__What this task involves__
Every line below that has the string "sidebar" needs to be copied.

[Collected data entries]
____
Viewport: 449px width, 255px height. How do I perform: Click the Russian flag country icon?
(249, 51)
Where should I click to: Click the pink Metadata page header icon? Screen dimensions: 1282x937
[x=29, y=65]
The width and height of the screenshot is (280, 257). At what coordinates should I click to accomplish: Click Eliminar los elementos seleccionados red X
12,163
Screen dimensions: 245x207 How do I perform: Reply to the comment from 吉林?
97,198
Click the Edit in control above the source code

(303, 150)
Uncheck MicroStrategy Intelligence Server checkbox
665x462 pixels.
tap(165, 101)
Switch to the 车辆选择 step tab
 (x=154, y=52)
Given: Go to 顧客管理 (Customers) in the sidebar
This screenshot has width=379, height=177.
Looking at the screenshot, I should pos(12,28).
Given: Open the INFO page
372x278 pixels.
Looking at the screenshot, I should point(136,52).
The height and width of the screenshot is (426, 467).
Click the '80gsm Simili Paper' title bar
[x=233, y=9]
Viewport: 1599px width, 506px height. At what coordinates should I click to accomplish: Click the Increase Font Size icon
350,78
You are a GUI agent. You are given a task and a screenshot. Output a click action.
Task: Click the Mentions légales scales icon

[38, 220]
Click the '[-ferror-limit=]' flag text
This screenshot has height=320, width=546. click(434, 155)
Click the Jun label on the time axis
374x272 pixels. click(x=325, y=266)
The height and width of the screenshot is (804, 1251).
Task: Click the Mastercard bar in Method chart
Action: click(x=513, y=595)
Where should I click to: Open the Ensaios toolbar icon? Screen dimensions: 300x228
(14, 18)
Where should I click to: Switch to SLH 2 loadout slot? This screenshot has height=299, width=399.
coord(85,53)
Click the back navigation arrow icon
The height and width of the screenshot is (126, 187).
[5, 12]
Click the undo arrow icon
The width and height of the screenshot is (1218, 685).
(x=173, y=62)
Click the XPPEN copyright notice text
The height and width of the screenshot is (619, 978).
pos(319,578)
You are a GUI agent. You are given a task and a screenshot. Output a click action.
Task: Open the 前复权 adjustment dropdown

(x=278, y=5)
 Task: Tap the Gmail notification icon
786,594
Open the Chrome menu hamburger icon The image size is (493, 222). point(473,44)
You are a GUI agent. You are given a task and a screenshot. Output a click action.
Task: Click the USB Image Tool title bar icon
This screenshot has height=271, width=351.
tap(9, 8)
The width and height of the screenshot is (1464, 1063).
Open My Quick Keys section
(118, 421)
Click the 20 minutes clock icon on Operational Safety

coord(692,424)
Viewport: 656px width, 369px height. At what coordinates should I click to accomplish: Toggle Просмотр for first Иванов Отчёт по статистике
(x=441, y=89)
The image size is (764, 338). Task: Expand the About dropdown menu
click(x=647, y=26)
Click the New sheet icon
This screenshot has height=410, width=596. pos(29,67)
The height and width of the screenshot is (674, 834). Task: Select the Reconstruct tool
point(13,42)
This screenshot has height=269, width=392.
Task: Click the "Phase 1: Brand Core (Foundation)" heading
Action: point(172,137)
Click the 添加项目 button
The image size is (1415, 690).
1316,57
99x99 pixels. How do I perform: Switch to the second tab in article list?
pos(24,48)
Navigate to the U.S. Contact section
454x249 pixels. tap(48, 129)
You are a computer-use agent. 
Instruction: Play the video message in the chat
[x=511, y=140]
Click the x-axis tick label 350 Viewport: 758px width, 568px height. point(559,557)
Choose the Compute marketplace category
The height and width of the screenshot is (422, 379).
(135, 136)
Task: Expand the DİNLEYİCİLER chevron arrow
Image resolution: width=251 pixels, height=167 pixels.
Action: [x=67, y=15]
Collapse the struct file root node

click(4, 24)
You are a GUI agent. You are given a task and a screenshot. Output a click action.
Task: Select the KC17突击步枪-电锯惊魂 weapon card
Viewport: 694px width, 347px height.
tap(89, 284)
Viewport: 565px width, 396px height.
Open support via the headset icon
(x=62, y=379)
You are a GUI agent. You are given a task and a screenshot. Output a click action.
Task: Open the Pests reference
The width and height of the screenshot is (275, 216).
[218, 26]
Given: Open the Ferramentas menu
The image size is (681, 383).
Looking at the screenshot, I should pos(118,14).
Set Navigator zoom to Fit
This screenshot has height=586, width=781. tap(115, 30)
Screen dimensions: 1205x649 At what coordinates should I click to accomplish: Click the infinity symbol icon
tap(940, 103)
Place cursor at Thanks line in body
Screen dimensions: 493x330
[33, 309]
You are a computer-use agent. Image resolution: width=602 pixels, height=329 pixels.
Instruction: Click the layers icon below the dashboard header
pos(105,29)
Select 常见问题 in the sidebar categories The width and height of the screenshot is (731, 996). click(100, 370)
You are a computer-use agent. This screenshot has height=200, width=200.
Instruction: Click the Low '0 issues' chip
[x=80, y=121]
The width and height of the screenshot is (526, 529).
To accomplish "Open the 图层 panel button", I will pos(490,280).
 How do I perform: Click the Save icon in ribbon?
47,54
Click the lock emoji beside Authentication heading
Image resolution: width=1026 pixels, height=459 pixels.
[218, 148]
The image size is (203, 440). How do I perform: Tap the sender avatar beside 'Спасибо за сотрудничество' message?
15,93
____
__Response box__
Given: Go to 顧客管理 (Customers) in the sidebar
Select 常见问题 in the sidebar categories The width and height of the screenshot is (731, 996). click(100, 370)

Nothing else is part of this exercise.